Though I am obsessed with great service and loathe its opposite, I am actually a pretty easy customer. I don't expect extraordinary service everywhere, so if I get treated at a basically good level by basically friendly people, I am friendly and understanding in return. But it just so happened that I was a particularly "needy" customer on this trip: GPS took me an extra hour to the wrong place, not the room type I requested, in need of an unreasonably-late check-out, the inevitable missing toiletries, and more. Nobody's fault -- just one of those trips. Like any frequent business traveler, I took it in stride. But I did throw a lot at the fine overnight staff of this hotel.
They responded by taking it in even better stride than I did. GPS screw-up? The impossibly pleasant gentleman at the front desk talked me in by phone and stayed on until he saw my car. Room problem? Upgraded to executive floor. Mid-afternoon checkout? No problem -- "we'll make that work" (loved that answer). They just couldn't do enough, or nicely enough.
The capper was when my executive floor key didn't open the breakfast lounge door. The woman working the lounge let me in and said she was going to have someone come up immediately with new key cards. When I explained to her that I'd be checking out that day and probably wouldn't need them, she said "maybe not, but we inconvenienced you and it's the right thing to do." Two minutes later, a cheerful lady from the front desk showed up, tested the keys and handed them to me with another apology. I sat with my scrambled eggs, wondering if I had landed in some parallel universe of luxury resorts disguised as business hotels.
So this plain-vanilla national chain property wowed me sufficiently to write about it, by being unflusterable. Being unflusterable means keeping your attitude and actions positive, without fail, no matter what comes your way:
1. Never let 'em see you sweat. A really hard-to-please customer can test even the best service professional, but it's a test you can and should pass with flying colors. Keep a genuine smile on your face (a fake one is worse than none at all), listen more than you talk, and never stop visualizing and telegraphing a happy conclusion.

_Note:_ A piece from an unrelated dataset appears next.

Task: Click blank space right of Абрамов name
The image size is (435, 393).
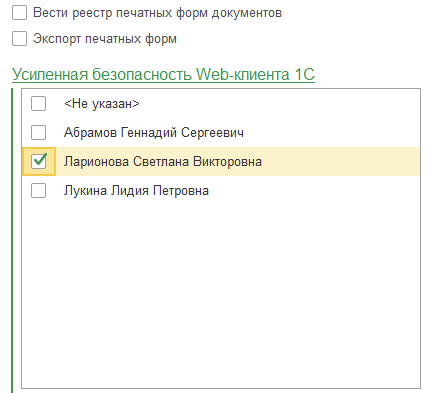Action: pos(332,133)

2. Own it. Whatever "it" is -- a real problem, a special request, or even a seemingly unfounded gripe. The what, why, who and when (especially the latter -- the past is the past) are far less important than what you do next. So don't look for another person or place to dump the issue -- grab it and run with it. If you need help or authorization, get it, but don't relinquish ownership of the issue.
3. Take your opinions and emotions out of the equation. Too many employees take business personally, and while there are times when a customer has a problem with a specific employee, more often she is just shooting the messenger. It's not about you -- take the bullet.
4. Let your default answer be "yes" (or "certainly," "absolutely," or any variation thereof). If there isn't a really good reason to say no, don't look for one. I'm not saying you should be a doormat or give someone $20 to break a five-dollar bill, I'm just saying that it's always best to look for ways to say yes. Saying yes to even half of what a customer asks for has a shot at making him happy; saying no is guaranteed not to.
5. Do something, fast. Minimize the amount of time you spend discussing, explaining, debating or negotiating. The sooner you get to some positive action, the less time there is for the customer to stew, grit her teeth and think of more (increasingly legitimate) reasons to be upset. Start solving before the end of the problem even leaves her lips.
Whenever I write a piece along these lines, some readers post comments or write to say that it's a nice thought, but unrealistic or inappropriate in some circumstances. Their argument is that there are customers who indeed ask too much, can't be pleased and are even abusive to employees. One commenter on an earlier post even suggested that I was rewarding bad customer behavior. But in my experience, truly "impossible" customers are really few and far between, and most people who are upset, demanding or venting can be turned around. So if the trade-off is that I get taken advantage of sometimes, I'll take it.
By being completely unflappable, this nondescript hotel showed that greatness has nothing to do with the sign on the door, the thread count of the sheets or even the price of the room. In fact, I wasn't even a paying customer -- I was staying for free, with points -- so after all this great service, I checked out with a zero bill. That didn't bother them either.